**PROMPT 1**
According to the Trapper passage, how many Sound Spikes can a Hunter place at any one time?
**PROMPT 2**
Reproduce the Trapper passage between "The second and" and "the Daisy-Maggie combo.", inclusive.
**PROMPT 3**
Write the next part of the Trapper passage, picking up after its final sentence.

**DOCUMENT PASSAGE**
*** Block opens ***

Another example of this is with the Trapper class. Maggie, the first Trapper, has a pet Trapjaw named Daisy. Daisy can not only revive teammates but she also acts as a fifth player on the team who has to be killed in order for the Monster to win. Not only that, she also tracks down the Monster without the need of visual or audio cues. This alone makes Maggie one of the best Trappers to choose from. But she also has a Harpoon Launcher which snares the Monster after being placed on the ground, a Machine Pistol which does a low amount of damage, and the Mobile Arena which traps the Monster in a dome to allow the Hunters to deal as much damage as they can before it escapes. The primary requirement of the Trapper isn’t to deal damage but to track and trap the Monster, and Maggie exceeds in doing both.

The second and third Trappers, however, are equipped with Sound Spikes and a Tracking Dart Pistol respectively. The Sound Spikes trip an alarm and show the position of the Monster if it passes by. However, the Monster can simply crouch past the Sound Spikes to avoid detection and the Hunter can only place five at any one time. The Tracking Dart Pistol is equally useless. It tracks the Monster by either a direct hit, or tagging a wild animal and hoping the Monster eats it. Both of these are extremely difficult to use in tracking down the Monster, especially when playing on one of the larger maps. The key to victory for the Hunters is to find and deal as much damage to the Monster before it can evolve to stages 2 and 3. Griffin and Abe both have the Mobile Arena, but the Sound Spikes and Tracking Dart Pistol pale in comparison to the Daisy-Maggie combo.

*** Block closes ***

**GIVEN RECORDS**
*** Block opens ***

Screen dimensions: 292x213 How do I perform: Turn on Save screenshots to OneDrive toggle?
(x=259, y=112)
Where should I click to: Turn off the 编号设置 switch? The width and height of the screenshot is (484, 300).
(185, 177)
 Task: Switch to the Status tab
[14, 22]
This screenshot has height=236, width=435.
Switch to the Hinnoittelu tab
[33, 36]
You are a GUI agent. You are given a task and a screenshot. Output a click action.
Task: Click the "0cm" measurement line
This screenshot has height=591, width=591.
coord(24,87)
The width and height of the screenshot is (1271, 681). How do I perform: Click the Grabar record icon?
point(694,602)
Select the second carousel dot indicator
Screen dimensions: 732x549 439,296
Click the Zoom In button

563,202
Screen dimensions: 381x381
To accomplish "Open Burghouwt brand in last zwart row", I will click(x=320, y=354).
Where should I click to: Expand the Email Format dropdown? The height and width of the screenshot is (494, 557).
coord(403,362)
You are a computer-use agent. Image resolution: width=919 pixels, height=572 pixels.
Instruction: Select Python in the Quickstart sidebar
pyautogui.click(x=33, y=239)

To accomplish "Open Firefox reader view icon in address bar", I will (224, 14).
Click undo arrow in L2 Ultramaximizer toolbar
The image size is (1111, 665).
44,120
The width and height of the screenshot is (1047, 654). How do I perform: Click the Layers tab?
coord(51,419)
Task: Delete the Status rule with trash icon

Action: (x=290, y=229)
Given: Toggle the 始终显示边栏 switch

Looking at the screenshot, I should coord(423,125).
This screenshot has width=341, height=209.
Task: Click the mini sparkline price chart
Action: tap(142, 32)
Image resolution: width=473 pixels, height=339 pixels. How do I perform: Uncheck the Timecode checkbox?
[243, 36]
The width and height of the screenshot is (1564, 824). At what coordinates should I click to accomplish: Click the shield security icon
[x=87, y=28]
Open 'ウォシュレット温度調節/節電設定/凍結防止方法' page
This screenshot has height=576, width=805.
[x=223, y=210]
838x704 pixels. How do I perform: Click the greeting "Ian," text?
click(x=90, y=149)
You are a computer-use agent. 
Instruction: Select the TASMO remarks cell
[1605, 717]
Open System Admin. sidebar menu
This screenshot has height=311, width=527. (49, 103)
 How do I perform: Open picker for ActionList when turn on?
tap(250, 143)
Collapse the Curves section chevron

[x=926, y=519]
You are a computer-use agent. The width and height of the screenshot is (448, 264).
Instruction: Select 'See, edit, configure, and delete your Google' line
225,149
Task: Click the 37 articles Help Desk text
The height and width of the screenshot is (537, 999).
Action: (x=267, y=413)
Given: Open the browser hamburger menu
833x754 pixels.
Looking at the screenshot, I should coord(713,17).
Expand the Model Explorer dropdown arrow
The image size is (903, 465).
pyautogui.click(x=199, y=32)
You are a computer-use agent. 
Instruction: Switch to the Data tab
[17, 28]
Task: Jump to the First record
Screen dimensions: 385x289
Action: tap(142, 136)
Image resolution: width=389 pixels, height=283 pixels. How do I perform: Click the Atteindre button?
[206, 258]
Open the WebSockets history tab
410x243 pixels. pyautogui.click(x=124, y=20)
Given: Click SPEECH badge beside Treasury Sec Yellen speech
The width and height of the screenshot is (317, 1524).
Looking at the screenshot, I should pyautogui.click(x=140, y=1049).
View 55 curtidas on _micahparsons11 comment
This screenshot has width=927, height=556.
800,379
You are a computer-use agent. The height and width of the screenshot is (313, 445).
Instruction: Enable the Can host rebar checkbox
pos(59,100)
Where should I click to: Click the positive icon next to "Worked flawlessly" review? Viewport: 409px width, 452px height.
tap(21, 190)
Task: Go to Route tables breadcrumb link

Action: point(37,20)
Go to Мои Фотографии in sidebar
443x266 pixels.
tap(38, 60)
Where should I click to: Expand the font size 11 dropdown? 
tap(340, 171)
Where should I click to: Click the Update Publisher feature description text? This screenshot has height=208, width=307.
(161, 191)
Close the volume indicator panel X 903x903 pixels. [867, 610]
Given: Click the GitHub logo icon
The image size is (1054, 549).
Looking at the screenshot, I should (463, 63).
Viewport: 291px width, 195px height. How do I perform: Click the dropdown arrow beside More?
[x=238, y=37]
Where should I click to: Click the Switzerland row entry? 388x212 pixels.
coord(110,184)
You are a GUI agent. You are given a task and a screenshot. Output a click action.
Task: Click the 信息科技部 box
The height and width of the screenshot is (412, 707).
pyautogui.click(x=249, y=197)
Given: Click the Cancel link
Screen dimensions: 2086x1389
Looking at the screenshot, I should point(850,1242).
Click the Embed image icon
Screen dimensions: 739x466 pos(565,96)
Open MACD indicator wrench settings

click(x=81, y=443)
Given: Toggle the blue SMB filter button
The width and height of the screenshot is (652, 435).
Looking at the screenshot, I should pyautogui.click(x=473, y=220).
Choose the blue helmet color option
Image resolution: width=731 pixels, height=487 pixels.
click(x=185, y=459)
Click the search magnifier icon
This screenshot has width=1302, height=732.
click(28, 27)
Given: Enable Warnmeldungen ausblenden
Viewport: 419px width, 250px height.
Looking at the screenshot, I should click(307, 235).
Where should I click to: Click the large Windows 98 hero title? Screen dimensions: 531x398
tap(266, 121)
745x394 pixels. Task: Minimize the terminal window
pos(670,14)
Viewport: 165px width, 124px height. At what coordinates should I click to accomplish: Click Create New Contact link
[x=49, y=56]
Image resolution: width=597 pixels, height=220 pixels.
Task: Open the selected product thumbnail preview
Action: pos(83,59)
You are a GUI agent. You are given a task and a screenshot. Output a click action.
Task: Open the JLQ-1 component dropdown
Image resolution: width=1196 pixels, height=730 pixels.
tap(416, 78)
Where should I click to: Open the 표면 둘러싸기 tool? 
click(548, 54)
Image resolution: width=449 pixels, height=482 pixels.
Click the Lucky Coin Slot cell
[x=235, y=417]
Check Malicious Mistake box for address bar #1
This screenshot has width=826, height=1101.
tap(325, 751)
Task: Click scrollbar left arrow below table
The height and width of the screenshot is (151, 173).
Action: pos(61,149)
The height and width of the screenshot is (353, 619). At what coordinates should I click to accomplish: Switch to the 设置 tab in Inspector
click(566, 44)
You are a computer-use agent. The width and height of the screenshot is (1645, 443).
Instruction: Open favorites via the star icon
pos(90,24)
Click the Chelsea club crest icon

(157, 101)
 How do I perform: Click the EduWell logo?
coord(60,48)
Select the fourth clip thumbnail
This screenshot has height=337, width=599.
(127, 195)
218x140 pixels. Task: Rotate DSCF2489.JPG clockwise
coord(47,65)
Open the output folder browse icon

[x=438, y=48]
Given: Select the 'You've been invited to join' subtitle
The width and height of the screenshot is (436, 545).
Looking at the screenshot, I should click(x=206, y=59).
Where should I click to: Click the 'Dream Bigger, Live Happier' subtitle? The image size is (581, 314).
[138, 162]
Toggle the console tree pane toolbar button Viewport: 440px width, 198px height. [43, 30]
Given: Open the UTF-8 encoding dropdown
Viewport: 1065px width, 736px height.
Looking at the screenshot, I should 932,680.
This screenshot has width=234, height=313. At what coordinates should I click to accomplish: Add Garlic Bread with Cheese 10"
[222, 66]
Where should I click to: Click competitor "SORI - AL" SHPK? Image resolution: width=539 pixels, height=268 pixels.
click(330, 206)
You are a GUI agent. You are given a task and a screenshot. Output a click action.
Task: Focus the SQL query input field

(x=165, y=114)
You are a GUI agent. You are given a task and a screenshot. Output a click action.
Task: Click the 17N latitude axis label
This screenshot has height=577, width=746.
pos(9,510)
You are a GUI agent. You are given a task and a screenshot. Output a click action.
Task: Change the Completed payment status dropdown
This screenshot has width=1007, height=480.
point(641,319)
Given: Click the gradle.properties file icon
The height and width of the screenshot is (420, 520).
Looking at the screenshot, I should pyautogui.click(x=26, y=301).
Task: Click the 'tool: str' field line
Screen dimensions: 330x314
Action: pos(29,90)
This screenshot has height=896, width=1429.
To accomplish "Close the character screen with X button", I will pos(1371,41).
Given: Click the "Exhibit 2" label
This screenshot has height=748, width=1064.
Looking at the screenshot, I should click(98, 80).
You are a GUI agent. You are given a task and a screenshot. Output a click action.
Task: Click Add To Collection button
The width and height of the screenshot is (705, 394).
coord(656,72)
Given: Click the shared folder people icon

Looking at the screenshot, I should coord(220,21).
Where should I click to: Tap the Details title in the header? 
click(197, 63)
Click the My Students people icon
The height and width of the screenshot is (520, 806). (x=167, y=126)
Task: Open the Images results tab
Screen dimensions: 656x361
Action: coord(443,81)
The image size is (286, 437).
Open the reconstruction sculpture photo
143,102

*** Block closes ***

**RESPONSE 1**
Five

**RESPONSE 2**
The second and third Trappers, however, are equipped with Sound Spikes and a Tracking Dart Pistol respectively. The Sound Spikes trip an alarm and show the position of the Monster if it passes by. However, the Monster can simply crouch past the Sound Spikes to avoid detection and the Hunter can only place five at any one time. The Tracking Dart Pistol is equally useless. It tracks the Monster by either a direct hit, or tagging a wild animal and hoping the Monster eats it. Both of these are extremely difficult to use in tracking down the Monster, especially when playing on one of the larger maps. The key to victory for the Hunters is to find and deal as much damage to the Monster before it can evolve to stages 2 and 3. Griffin and Abe both have the Mobile Arena, but the Sound Spikes and Tracking Dart Pistol pale in comparison to the Daisy-Maggie combo.

**RESPONSE 3**
In a multiplayer focused game, progression should be the main focus to keep people playing. That progression can be in the form of better weapons, more attachments, a leveled up character, new powers, or anything that gives the player a reason to keep playing. Evolve gives the player the best, and most well-rounded characters at the very beginning and rewards them with increasingly difficult to use characters thereafter. The Monsters aren’t an exception either!



The base game comes with only three Monsters: Goliath, Kraken, and Wraith. The starting Monster is the most well rounded of the three, just as the Hunters. His abilities are well suited for close, medium, and long range, he can jump to cover long distances, and has 10 bars of armor. The Kraken and Wraith, while both strong in their own right, aren’t as well suited for any situation as the Goliath is. The Kraken can fly and has good ranged attacks, but isn’t very good in close-range situations. The Wraith is very fast and can easily out maneuver the Hunters, but the Wraith significantly lacks in health and armor.

Again, this is a case of the base character being the most well-rounded of the three and suitable for players of any skill level. This isn’t to say the other two Monster are bad, but they both require the player to change their playstyle to fit the abilities of the Monster.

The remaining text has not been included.